Then it looks at me expectantly, as if I'm meant to agree.

What a blatant liar.

'What are you even talking about? There is no pact! We have to kill you! We don't kill you you kill us!' There is little time; Kathanhiel is slipping against me and if she doesn't get help soon –

Soon?! You're in the middle of nowhere! Help?! Just cut the dragon's head and get out of here!!

Kaishen, as if responding to that thought, drags my arms forward in a brilliant arc. As soon as it did that Kathanhiel begins to fall, for her hand is still attached to the grip. There is so much cindery dust on her back – can't brush them off, can't, if I do she might shatter like glass –

Hands still over hers, I lower my arms over her shoulders to trap her between them. And now if she falls, we fall together.
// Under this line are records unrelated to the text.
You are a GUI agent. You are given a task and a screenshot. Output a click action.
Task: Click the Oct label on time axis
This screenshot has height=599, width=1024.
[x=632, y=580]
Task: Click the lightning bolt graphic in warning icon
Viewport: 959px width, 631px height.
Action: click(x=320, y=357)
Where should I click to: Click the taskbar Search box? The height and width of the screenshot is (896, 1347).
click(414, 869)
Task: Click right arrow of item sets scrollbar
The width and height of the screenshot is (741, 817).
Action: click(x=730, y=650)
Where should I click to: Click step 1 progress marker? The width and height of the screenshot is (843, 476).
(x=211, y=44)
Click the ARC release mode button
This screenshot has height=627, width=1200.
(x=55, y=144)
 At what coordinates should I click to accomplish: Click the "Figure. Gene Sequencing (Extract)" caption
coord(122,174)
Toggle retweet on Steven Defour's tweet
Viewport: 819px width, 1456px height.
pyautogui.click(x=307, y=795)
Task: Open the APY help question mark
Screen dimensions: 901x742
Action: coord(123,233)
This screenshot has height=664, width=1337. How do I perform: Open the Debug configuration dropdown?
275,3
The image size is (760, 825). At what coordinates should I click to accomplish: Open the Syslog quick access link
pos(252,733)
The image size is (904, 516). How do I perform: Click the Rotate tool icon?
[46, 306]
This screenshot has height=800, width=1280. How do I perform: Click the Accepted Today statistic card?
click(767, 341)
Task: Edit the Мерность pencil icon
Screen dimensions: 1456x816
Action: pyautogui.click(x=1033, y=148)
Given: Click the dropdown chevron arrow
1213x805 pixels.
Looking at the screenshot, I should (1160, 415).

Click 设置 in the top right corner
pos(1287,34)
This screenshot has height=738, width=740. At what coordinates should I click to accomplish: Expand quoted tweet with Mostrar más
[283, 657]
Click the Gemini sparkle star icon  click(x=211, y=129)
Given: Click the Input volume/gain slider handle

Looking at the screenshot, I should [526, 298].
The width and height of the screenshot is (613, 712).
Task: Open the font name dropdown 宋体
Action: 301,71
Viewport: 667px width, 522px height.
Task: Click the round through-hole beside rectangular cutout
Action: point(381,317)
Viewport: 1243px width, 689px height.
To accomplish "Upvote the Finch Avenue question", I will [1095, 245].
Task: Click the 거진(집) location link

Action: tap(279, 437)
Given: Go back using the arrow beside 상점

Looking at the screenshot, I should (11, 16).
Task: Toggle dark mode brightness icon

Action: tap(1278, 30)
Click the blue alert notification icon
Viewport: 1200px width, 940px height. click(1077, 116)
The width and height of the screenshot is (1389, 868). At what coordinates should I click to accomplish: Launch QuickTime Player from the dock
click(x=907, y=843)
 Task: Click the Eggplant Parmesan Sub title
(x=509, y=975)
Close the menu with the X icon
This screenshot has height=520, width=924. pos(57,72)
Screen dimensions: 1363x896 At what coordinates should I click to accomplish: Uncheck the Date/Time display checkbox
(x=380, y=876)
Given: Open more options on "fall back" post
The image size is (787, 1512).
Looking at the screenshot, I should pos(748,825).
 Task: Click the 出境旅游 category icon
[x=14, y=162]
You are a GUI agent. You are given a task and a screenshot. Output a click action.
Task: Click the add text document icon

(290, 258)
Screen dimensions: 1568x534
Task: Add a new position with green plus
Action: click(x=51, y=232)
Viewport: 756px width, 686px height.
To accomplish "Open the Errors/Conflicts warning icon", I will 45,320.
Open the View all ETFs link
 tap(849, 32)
I look up at Rutherford again. No more arguing. Arguing isn't going to solve anything, the same way that, back at Iborus, Rukiel and Tamara telling Kathanhiel to get over herself wasn't going to magically return things to the way they were. I can yell at it, scream at it, stab it hundred times between the eyes and nothing will change. Kathanhiel would still want to come back here to kill the next Apex, and Rutherford would still play its games and beg to die. An unbreakable cycle of misery.

No one should live like this.

'The Dark is the emptiness, isn't it?'

I watch Rutherford's eyes narrow.

'How long have you lived like this, forgotten your purpose and unable to die? No wonder you want to destroy the world – why not? It's something to pass the time. A game to play, like you said. But it's not just you that feels this way...not just...' Ah...here we go. 'I know what it's like. Before Kathanhiel found me there was no purpose in my life. A lot less exciting than your circumstance, sure, but the feeling's the same; that if I could just lie down and die the world wouldn't blink an eye, and that had somehow seemed perfectly fine. It wasn't fine. I hated feeling like that all the time: the sun always shines so brightly yet everywhere I look there are only puddles of Dark. I never want to step in them yet they are always in the way. Always. Couldn't walk two feet without drowning.'

I can feel Kathanhiel's gaze; she has stirred. Rutherford is listening, its eyes locked onto mine.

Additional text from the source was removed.